FBI security fears over 'harassing' emails led to CIA chief David Petraeus's resignation - Americas - World - The Independent

FBI security fears over 'harassing' emails led to CIA chief David Petraeus's resignation

Suspicious messages by lover caused his downfall

The web of extramarital intrigue that led to the resignation of the CIA's director, David Petraeus, was becoming more complex by the hour this weekend.

Not only was the lover of the 60-year-old former four-star general revealed to be Paula Broadwell, the 40-year-old author of an admiring biography of the man, but the mechanism for the affair's discovery turned out to be the CIA's rival agency, the FBI.

The liaison between the pair, both of whom are married, came to light when the FBI investigated an apparent security breach involving Mr Petraeus's emails. What triggered this, according to an Associated Press report, was "harassing" emails sent by Ms Broadwell to another woman close to Mr Petraeus. She has not been named. This led the FBI to uncover extensive evidence of her relationship with the CIA director. There is no suggestion of any criminal wrongdoing by either person, just a lack of discretion. Their email exchanges were inevitably described as containing sexually explicit messages, one possibly referring to manoeuvres under the retired general's desk.

The White House was contacted on Wednesday and told that Mr Petraeus had a potentially serious problem. Events then moved swiftly. Early on Thursday, Mr Petraeus telephoned Thomas Donilon, the National Security Adviser, and asked to meet the President. Later that day, Mr Petraeus met President Obama and said he intended to step down because of the affair.

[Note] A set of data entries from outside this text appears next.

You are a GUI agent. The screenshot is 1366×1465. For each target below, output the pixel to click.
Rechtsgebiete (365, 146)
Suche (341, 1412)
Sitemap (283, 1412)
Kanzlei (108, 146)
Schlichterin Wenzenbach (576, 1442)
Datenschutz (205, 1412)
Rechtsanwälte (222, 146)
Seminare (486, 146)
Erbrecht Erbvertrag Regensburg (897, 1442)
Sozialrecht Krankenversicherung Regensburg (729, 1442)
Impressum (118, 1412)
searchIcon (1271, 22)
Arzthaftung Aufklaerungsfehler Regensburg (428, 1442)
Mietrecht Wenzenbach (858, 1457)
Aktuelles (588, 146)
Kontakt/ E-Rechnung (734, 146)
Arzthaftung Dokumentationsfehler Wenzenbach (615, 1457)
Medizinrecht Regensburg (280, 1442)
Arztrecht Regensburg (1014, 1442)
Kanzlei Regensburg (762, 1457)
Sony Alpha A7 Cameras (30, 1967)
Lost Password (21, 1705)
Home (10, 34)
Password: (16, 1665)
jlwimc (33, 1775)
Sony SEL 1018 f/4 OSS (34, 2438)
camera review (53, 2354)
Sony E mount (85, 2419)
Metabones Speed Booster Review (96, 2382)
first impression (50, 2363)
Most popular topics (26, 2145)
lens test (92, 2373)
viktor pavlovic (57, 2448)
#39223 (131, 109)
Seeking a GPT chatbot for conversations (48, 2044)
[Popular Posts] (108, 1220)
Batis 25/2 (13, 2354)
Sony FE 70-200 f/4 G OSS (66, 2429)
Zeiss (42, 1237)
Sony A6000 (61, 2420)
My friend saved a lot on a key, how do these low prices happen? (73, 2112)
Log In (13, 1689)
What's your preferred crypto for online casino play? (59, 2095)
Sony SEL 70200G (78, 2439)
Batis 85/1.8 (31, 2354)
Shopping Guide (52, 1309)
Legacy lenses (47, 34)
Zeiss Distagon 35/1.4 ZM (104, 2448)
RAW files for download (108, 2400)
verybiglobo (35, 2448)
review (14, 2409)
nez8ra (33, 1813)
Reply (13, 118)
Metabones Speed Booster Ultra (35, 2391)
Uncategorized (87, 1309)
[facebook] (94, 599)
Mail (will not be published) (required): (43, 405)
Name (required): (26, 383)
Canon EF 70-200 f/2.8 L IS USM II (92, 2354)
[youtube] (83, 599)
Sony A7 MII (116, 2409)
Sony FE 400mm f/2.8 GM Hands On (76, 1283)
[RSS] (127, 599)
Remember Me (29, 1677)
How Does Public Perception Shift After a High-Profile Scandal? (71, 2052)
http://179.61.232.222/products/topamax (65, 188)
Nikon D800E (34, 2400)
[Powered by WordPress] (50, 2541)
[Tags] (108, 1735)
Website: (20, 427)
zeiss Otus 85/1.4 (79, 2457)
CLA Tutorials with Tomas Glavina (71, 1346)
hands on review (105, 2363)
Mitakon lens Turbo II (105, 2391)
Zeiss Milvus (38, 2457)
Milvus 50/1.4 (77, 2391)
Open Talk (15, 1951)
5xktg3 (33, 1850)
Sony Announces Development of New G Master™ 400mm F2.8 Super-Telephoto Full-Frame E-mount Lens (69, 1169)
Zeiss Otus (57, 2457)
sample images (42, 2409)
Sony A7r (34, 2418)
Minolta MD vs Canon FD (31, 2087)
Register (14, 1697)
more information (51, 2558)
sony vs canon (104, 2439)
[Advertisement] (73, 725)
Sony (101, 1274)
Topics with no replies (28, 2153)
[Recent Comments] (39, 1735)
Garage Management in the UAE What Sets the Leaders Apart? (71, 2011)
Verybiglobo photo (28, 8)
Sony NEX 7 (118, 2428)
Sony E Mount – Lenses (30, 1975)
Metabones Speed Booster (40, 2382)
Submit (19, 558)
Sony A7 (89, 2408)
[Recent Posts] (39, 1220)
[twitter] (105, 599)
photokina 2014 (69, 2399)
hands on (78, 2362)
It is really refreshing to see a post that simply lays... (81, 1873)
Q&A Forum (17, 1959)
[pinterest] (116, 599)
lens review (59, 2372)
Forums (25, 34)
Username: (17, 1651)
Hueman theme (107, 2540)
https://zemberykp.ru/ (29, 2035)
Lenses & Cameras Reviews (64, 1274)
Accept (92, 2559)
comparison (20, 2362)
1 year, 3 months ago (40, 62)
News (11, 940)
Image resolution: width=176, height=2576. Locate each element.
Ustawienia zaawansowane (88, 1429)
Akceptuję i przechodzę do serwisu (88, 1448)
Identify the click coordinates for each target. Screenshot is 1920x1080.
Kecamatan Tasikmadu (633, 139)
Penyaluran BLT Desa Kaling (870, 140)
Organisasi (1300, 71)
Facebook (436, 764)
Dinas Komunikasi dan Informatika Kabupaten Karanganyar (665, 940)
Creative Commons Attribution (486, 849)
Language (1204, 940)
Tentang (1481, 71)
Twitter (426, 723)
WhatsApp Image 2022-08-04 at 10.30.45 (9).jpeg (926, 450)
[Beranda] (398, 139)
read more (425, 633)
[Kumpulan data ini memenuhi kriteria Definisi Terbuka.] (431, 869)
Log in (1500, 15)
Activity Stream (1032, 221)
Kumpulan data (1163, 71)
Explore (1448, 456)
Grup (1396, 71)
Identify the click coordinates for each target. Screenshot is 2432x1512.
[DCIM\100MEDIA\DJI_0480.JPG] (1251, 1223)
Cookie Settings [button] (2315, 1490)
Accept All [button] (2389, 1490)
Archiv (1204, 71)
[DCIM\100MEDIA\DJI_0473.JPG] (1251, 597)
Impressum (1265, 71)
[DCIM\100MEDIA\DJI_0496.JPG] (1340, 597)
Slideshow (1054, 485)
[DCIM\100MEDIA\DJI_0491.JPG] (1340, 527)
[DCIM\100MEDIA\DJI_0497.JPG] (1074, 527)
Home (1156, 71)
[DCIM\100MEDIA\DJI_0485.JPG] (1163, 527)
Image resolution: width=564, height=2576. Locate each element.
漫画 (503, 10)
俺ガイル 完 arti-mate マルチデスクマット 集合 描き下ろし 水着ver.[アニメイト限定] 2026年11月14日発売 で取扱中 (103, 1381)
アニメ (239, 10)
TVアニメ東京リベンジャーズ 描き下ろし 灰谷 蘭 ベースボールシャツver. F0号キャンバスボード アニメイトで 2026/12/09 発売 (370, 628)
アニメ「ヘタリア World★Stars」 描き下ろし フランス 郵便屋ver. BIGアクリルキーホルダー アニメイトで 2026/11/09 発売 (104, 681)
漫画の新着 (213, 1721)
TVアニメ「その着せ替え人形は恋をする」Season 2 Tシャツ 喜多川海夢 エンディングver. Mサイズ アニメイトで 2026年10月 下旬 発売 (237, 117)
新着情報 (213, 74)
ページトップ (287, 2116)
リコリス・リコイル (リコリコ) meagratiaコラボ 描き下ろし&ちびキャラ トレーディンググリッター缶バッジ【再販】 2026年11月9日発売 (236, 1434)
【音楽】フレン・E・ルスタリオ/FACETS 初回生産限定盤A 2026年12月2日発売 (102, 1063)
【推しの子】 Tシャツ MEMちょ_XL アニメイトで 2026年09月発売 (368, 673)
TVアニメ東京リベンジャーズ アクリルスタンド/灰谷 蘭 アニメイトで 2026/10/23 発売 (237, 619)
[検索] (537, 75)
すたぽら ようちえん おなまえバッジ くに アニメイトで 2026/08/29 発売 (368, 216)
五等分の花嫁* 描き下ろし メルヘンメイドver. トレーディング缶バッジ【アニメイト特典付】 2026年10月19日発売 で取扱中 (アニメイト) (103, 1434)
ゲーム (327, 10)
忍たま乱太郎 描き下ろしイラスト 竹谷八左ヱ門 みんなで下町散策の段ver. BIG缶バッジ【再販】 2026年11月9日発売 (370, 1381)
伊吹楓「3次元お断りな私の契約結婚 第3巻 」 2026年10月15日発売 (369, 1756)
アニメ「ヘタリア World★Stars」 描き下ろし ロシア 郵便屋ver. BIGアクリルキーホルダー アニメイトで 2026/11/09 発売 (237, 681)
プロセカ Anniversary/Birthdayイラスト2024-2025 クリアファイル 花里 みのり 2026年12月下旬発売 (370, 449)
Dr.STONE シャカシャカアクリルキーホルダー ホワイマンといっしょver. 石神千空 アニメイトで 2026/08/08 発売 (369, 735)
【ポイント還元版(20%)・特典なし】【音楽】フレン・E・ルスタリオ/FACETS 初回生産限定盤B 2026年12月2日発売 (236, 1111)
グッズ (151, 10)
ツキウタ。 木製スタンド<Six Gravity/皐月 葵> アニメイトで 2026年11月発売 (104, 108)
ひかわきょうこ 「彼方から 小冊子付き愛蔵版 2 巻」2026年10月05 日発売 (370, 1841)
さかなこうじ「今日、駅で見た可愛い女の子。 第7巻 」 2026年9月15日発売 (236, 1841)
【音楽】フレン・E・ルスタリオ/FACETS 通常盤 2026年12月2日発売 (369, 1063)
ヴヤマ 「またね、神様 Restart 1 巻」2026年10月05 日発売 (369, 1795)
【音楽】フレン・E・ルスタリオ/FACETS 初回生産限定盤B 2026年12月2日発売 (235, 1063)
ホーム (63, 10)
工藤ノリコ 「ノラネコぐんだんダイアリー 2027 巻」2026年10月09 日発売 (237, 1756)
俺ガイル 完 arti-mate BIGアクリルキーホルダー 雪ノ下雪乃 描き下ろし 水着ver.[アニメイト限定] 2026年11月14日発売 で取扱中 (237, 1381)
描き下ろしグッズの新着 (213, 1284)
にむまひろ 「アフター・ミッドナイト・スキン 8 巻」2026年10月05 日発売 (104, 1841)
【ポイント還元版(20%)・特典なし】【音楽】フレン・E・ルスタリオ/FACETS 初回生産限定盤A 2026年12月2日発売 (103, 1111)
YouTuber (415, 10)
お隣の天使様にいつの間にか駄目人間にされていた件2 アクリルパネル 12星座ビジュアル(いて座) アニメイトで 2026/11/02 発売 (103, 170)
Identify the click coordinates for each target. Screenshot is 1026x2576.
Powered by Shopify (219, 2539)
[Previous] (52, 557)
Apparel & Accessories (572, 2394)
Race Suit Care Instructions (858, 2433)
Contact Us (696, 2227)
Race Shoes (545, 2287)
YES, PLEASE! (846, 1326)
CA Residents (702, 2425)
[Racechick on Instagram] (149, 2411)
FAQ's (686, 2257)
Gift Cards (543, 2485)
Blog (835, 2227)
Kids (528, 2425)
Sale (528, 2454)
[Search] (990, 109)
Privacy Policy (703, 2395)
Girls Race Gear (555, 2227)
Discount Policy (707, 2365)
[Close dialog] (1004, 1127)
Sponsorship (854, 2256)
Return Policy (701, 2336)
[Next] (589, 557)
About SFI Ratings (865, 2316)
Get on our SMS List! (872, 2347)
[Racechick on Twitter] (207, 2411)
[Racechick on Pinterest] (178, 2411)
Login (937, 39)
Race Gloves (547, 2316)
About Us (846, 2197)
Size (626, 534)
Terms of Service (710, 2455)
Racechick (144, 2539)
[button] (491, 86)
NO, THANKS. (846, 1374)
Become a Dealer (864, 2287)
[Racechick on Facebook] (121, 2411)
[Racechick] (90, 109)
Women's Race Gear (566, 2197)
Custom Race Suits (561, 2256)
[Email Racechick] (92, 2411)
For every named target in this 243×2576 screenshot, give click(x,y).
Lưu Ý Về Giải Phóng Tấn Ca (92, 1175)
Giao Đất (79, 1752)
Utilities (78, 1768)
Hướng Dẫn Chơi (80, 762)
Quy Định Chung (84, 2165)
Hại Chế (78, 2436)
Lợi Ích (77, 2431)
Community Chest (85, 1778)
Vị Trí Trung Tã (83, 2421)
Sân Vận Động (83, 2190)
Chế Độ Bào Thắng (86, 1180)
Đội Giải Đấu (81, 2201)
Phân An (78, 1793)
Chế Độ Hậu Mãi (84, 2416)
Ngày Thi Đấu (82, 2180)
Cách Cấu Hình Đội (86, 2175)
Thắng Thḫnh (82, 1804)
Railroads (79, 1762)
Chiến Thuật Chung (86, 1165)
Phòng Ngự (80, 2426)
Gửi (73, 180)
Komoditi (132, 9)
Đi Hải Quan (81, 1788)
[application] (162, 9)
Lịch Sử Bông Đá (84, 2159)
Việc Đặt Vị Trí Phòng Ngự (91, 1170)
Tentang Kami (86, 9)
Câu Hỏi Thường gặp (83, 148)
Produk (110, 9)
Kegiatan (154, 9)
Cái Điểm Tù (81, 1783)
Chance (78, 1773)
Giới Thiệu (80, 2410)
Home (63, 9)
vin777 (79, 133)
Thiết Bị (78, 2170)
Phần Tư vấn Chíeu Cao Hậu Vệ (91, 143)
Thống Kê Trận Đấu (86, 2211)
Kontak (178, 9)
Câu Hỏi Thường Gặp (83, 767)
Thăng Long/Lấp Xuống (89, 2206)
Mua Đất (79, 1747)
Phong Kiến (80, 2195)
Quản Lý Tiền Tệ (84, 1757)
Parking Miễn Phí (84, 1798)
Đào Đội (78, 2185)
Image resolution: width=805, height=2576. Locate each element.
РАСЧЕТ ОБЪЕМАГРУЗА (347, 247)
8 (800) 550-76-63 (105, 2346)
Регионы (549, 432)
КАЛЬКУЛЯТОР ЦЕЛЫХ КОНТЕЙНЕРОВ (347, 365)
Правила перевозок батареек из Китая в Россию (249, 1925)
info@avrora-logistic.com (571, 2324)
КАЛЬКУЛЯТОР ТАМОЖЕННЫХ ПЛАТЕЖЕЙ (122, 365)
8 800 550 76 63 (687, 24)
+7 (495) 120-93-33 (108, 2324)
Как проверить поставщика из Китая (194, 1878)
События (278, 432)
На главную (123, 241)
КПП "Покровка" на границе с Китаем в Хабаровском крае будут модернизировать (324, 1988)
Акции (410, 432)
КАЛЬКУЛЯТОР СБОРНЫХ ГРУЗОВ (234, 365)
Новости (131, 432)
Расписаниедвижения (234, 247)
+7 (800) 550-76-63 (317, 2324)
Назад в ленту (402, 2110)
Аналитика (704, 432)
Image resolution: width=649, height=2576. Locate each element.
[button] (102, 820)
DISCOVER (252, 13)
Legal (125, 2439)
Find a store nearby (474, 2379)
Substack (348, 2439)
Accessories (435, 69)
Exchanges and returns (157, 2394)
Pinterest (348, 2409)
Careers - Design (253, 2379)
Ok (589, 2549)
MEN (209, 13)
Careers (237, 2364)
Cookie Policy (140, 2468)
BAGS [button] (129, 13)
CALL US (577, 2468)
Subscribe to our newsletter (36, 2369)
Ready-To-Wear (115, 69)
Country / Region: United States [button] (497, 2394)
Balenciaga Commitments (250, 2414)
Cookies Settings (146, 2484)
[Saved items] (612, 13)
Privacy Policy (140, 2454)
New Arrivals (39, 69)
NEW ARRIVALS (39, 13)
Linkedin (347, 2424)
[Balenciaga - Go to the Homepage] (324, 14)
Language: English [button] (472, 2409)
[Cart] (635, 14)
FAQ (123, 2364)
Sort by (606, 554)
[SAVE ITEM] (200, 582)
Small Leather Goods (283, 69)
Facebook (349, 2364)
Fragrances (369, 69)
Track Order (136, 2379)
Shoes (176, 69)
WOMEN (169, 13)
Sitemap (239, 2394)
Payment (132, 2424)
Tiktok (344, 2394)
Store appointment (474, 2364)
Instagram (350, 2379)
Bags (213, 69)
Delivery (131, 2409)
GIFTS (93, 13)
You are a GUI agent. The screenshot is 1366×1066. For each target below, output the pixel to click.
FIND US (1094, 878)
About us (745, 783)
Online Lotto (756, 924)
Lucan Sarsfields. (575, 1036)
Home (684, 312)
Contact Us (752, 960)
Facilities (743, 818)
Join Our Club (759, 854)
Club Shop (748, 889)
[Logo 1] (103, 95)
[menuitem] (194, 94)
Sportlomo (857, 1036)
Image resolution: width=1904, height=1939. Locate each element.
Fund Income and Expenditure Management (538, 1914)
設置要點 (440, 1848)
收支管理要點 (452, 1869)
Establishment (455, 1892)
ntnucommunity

The President reportedly tried to talk him out of it, but accepted his resignation on Friday.

Current and former US military officials said suspicion of infidelities had followed Mr Petraeus for several years. He has been married for 37 years to Holly, an assistant director of the US Consumer Financial Protection Bureau, which counsels service families on financial matters. She and her husband met in 1973 at the US military academy at West Point, where her father was superintendent. In a statement issued to CIA staff, Mr Petraeus said on Friday: "After being married for over 37 years, I showed extremely poor judgement by engaging in an extramarital affair."

Ms Broadwell is a reserve army officer, research associate at Harvard University, counter-terrorism expert and lecturer at West Point currently undertaking a PhD thesis at the Department of War Studies at King's College, London. She is married to Scott, a radiologist, and, when not on the road, lives with him and their two young sons in the Dilworth district of Charlotte, North Carolina.

She was not available for comment this weekend, but in earlier interviews, she said she met Mr Petraeus in 2006 at Harvard, where she was working on a dissertation about leadership. She said they soon started emailing and discussing her research, and after President Obama picked Mr Petraeus to lead US forces in Afghanistan in June 2010, he invited her to Kabul. It was then that she decided to turn her dissertation into a biography, and so made repeated trips to Afghanistan to spend time observing and interviewing Mr Petraeus. The pair regularly went on runs together.

The resulting book, All In: The Education of General David Petraeus, co-authored with a Washington Post journalist and 20 per cent of whose profits go to the Wounded Warriors charity, was thorough but bordered on hagiography. Jon Stewart of The Daily Show said the question it raised was: "Is he awesome, or incredibly awesome?"

In interviews to promote the book, Ms Broadwell told CNN in words now heavy with unintended meaning: "At some point I think he realised I was taking this research very seriously ... But we had a relationship before I went there as far as this dissertation was concerned, so I just took it to another level." The affair began, according to The Wall Street Journal, in August 2011.

Ms Broadwell planned to celebrate her 40th birthday party in Washington this weekend, with many reporters invited. But her husband emailed guests to cancel the event late on Friday. CIA officers had long expressed concern about Ms Broadwell's unprecedented access to the director. She frequently visited the spy agency's headquarters in Langley, Virginia, to meet Mr Petraeus in his office, and often attended public functions as his guest. As a military intelligence officer in the Army Reserve, she had a high security clearance, which she mentioned at public events as one of the reasons she was well suited to write Mr Petraeus's story. But her access was unsettling to members of the secretive and compartmentalised intelligence agency. Military officers close to him insist the affair did not begin when he was in uniform.

The timing of all this is intriguing. First, because none of this surfaced publicly until after Tuesday's presidential election. Second, Mr Petraeus was scheduled to testify next week on Capitol Hill in hearings on the deaths of four Americans, including the US ambassador and two CIA security officers, in Libya in September. The CIA has come under intense scrutiny for providing the White House and other administration officials with information that led them to say the Benghazi attack was a result of a film protest. It has become clear that the CIA was aware the attack was distinct from the film protests across the Muslim world.

Michael Morell, Mr Petraeus's deputy, will now serve as interim director of the CIA.